> _Task to complete_: Pick every line out of the entries below that holds the string "home", and report them.

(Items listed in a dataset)
-----
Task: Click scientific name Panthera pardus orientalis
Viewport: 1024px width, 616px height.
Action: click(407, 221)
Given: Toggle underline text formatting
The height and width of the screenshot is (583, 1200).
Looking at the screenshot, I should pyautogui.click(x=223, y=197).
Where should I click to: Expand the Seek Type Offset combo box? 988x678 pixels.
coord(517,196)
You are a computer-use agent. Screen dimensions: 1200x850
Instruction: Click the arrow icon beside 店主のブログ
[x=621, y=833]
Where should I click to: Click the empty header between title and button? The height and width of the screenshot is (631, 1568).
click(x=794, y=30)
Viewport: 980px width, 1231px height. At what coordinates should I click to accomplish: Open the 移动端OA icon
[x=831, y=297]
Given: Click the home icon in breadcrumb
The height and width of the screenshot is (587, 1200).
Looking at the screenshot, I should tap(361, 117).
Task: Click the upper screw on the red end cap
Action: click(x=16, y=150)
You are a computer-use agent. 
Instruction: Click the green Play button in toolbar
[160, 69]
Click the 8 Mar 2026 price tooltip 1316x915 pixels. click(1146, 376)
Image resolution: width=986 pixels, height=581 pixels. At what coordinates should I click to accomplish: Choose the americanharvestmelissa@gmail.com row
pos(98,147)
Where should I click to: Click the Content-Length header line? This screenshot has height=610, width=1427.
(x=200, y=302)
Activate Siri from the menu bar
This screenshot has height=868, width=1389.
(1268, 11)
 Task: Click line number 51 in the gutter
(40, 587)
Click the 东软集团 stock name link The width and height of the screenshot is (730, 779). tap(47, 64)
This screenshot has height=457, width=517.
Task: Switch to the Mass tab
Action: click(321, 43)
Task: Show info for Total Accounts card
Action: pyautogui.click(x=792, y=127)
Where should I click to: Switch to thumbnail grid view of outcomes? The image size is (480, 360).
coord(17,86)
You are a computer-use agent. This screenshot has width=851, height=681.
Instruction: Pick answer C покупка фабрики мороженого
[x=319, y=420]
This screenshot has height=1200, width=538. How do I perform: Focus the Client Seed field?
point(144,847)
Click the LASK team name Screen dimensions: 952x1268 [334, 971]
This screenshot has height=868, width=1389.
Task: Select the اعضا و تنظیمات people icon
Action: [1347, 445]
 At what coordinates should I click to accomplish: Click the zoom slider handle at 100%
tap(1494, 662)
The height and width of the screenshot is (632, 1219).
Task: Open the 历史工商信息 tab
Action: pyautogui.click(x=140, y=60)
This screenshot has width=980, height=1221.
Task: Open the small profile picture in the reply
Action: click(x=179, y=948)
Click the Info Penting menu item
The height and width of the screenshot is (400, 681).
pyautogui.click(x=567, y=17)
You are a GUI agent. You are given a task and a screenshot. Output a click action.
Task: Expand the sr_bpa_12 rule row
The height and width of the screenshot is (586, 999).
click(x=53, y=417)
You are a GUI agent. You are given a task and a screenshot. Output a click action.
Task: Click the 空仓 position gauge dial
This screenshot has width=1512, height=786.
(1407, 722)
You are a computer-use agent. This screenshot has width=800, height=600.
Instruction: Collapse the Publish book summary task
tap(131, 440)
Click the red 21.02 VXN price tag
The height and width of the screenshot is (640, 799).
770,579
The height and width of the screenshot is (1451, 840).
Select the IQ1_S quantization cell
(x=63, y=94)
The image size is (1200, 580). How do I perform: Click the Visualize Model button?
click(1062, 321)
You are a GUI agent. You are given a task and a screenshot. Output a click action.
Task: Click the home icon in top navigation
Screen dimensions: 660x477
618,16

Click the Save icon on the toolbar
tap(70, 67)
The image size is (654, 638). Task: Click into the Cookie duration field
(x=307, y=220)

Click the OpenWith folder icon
-----
> _Written answer_:
Given: Click the home icon in breadcrumb
Task: Click the home icon in top navigation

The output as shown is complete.